Several days after the final episode of season 4 the first spin-off to The Real Housewives of Atlanta, titled Don't Be Tardy, premiered on Bravo, starring Zolciak and Kroy Biermann. The series documented the couple as they prepared for their wedding and as well as the wedding day itself.

Cast and synopsis
The fourth season saw no regular cast changes made at the beginning of the series other than introducing recurring cast member, Marlo Hampton. The season began as Zolciak was in the middle of her first pregnancy by her boyfriend Biermann; she later gave birth to their son. Leakes continued divorce proceedings with Gregg, while Whitfield found herself in financial difficulties after her ex-husband failed to pay child support. Meanwhile, Bailey opened her own modeling agency, while Parks looked to launch a family-operated funeral home.
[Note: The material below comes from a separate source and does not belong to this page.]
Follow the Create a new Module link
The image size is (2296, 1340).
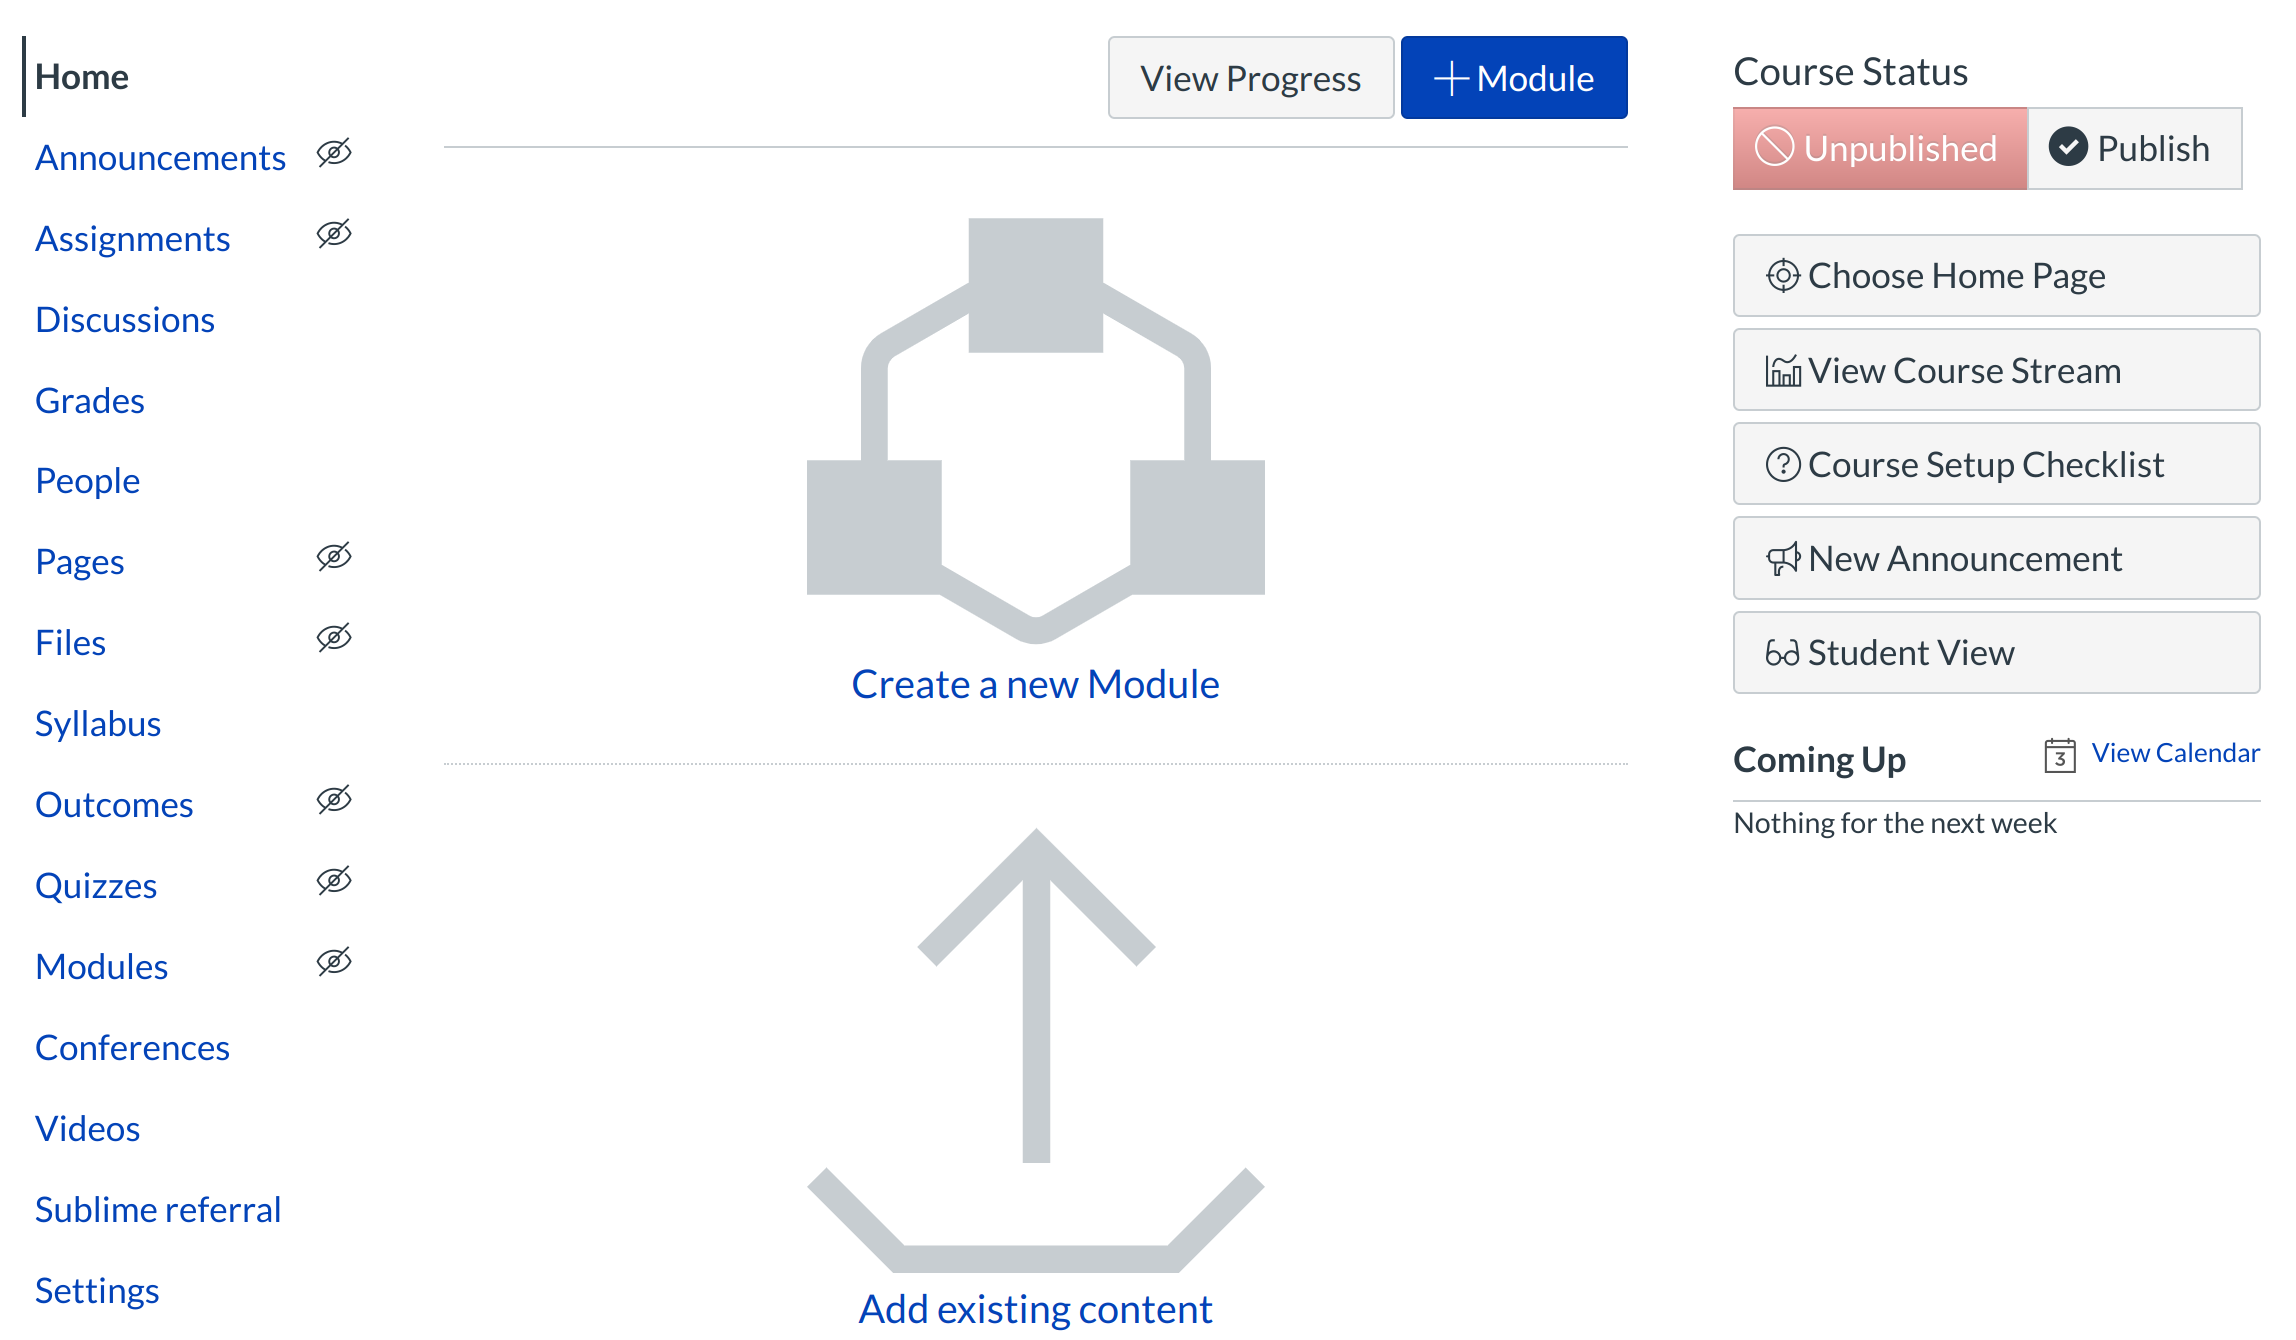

Leakes's new friendship with Hampton caused tension between all of the women, which escalated during a group vacation in South Africa; while Zolciak, who had remained home with her children, became upset by negative comments Bailey (not Burruss) made about her during the group vacation. As the season closed, Leakes began to reconsider her divorce from Gregg.

 During Hampton's appearance at the reunion, she replaces Bailey in her next to Leakes. Bailey and Burruss each move down a seat so she can sit.
 Bailey's then-husband, Peter Thomas, sits between Leakes and his wife during his appearance at the reunion.

Episodes

References

External links

2011 American television seasons
2012 American television seasons
Atlanta (season 4)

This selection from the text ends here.